Sir Clive Woodward: How We Will Have The Edge At The Olympics

Clive Woodward

Sir Clive Woodward explains how he intends to give Britain's Olympic athletes an edge over the other competing countries.

Sir Clive Woodward, director of Elite Performance for the British Olympic Association (BOA) introduced Dr Sherylle Calder, the newly appointed Visual Performance Skills Consultant for Britain's Olympic athletes at Bisham Abbey, Buckinghamshire.

Calder has been attributed to the success of Woodward's 2003 world cup winning England rugby team, and she is now contracted by the BOA until 2012. She will be ased permanently at Bisham Abbey, where she will work with British athletes competing in the Beijing and the 2012 Olympics.

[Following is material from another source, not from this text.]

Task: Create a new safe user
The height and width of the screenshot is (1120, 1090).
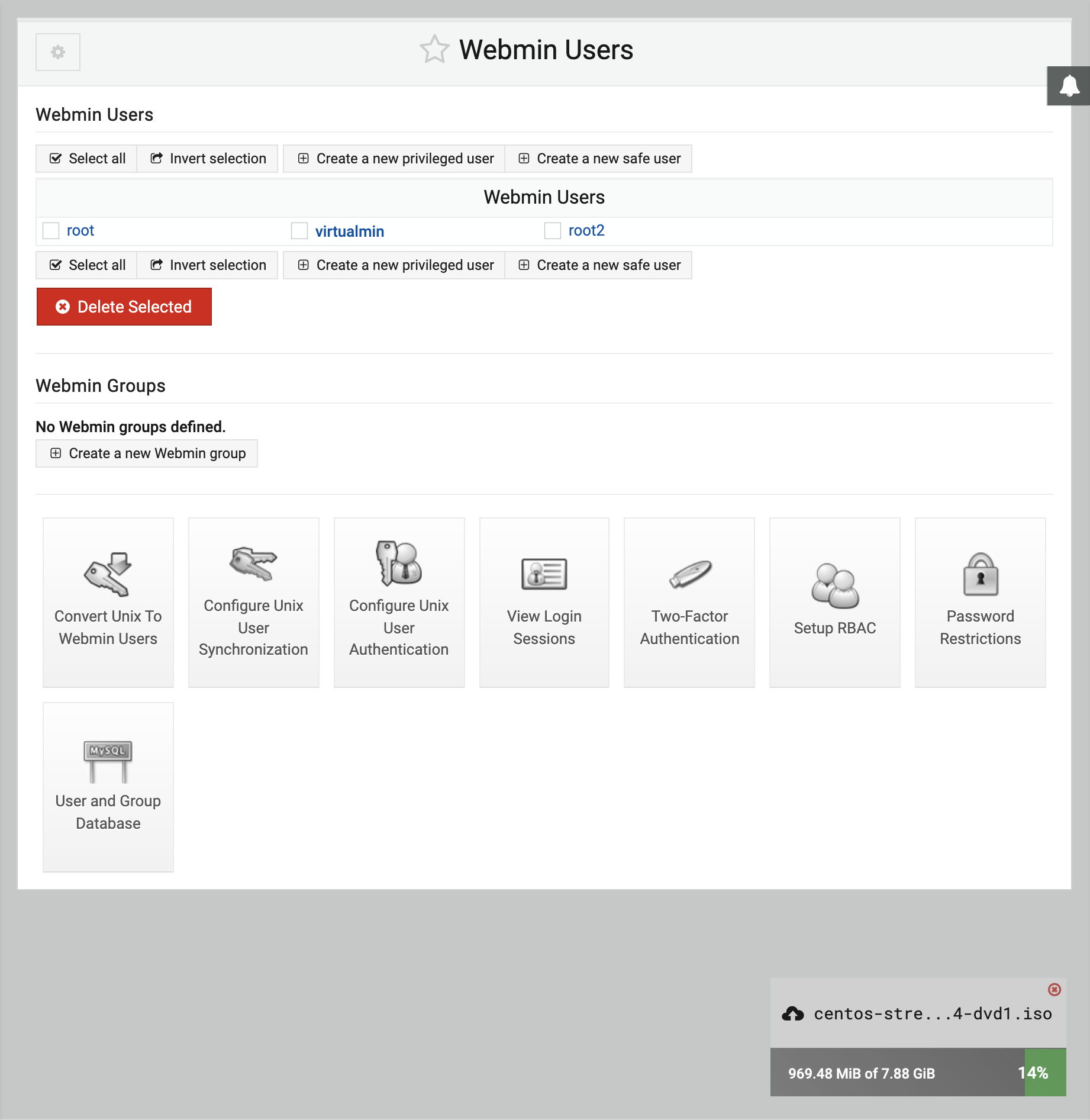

"Over the seven years that I was coach of the England Rugby team, I did a lot of things 1% better," Woodward says. "I had hundreds of specialist trainers and they all made that 1% difference - and every 1% adds up."

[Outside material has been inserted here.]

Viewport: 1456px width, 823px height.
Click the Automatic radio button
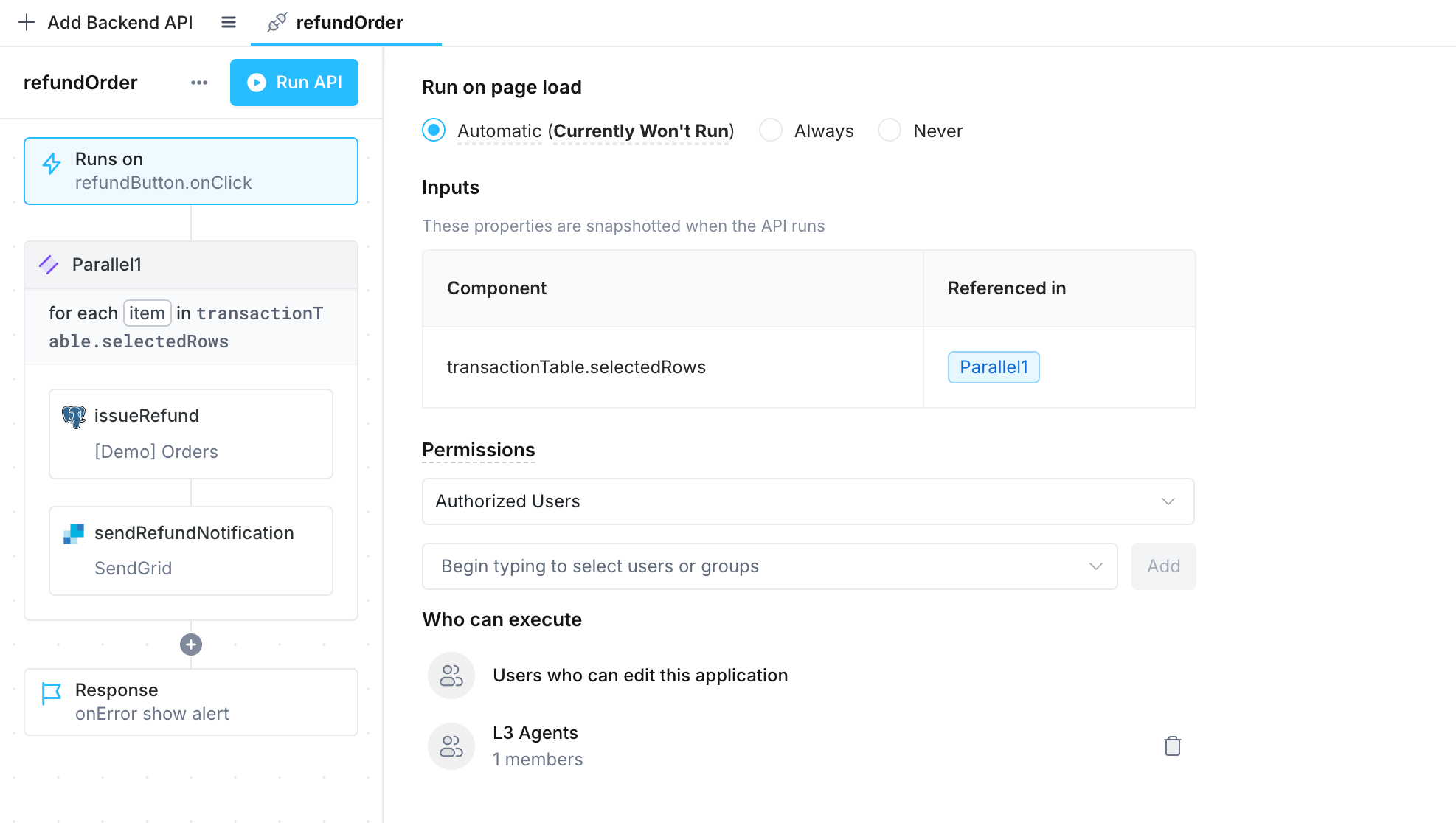click(x=434, y=130)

He first heard about Calder in 2000 when she was working with Australia's cricket team, and invited her to meet with him and explain what she does as a Visual Performance Skills Consultant.

"She asked my why, when I trained the players physically and mentally, I didn't weight train their eyes? I just had vision of dumbbells in Laurence Dallaglio's eyes," Woodward says laughing. "But it's a fact that the eye is supported by six main muscles, so why can't you train them just like you train any other muscle in the body?"

Calder, herself an ex-hockey professional, worked on a variety of exercises with the English rugby team to work on these six muscles around each eye to increase peripheral vision, 3d vision, improve focus speed and response times.

"An athlete with good visual memory always seems to be in the right place at the right time, and of course nothing happens in sport until the eye tells the body what to do," Woodward continues.

"We all have a strong eye and a weak eye," Woodward explains. "Sherylle would make the players put a patch over their strong eye at training, and they were running into each other, all over the place."

Sherylle Calder, Clive WoodwardShe also developed a code for the England Rugby team - CTC.

"It stood for ‘crossbar, touchline, communicate'," says Woodward. "The players had to look at the crossbar, look at the touch line and then communicate, talk to each other about what they were doing."

"When we were training someone would hold up a red board with CTC on it. Even the padding around the post at the training ground had CTC on it, but not a single journalist has ever asked me what it stood for. If you said CTC to any member of that team today, they would know immediately what it means."

Calder is part of a wider vision programme at Bisham Abbey which is sponsored by Johnson & Johnson, the official Vision Care Product Partner of the BOA. They approached Woodward with AchieveVision, an elite athlete vision care training programme they developed. According to their statistics, over 50% of the athletes competing in the 1992 Barcelona Games had never had an eye examination. Johnson & Johnson will be providing British athletes with sports specific eye examinations and corrective contact lenses if required. All of Britain's Olympic competitors will have access to an online vision training programme which develops and improves accuracy and reaction time.

Woodward believes that with the AchieveVision programme and Calder posted permanently at Bisham Abbey up until the 2012 Olympics, British athletes have a greater chance of winning gold.

"World Cups and Olympic medals are won by players or athletes with coaches who have complete attention to detail. I've not met a single medal winning athlete who doesn't have a medal winning coach."

"Of course Wilkinson scored that winning try but it was Steve Thompson who threw him the ball. Thompson had done a huge amount of work with Sheryl, and that is where the 1% is evident."

In terms of the forthcoming Beijing Olympics in August, Calder will be working with Shanaze Reade, BMX rider, Kelly Southerton, heptathlete, the Badminton, Judo and Boxing athletes.

It is hoped that she will work with athletes in other sports before the 2012 Olympics, but Woodward says, it is up to the coaches to decide if they think vision training is beneficial.

"Sherylle is not an optician, she's a sports scientist specialising in visual performance. She's a coach; she's the icing on the cake. The BOA is a provider of services. If sports want to take advantage, it is up to them - but the coach has to buy into this, not just the athletes."

Whether coaches think vision training makes a difference to their athlete's performance remains to be seen in the take up; Woodward however, has no doubts.

"We work on the unexpected. It's the little things that win world cups or lose world cups and with Sherylle as Britain's vision coach, I think we are going to have an edge over every other country."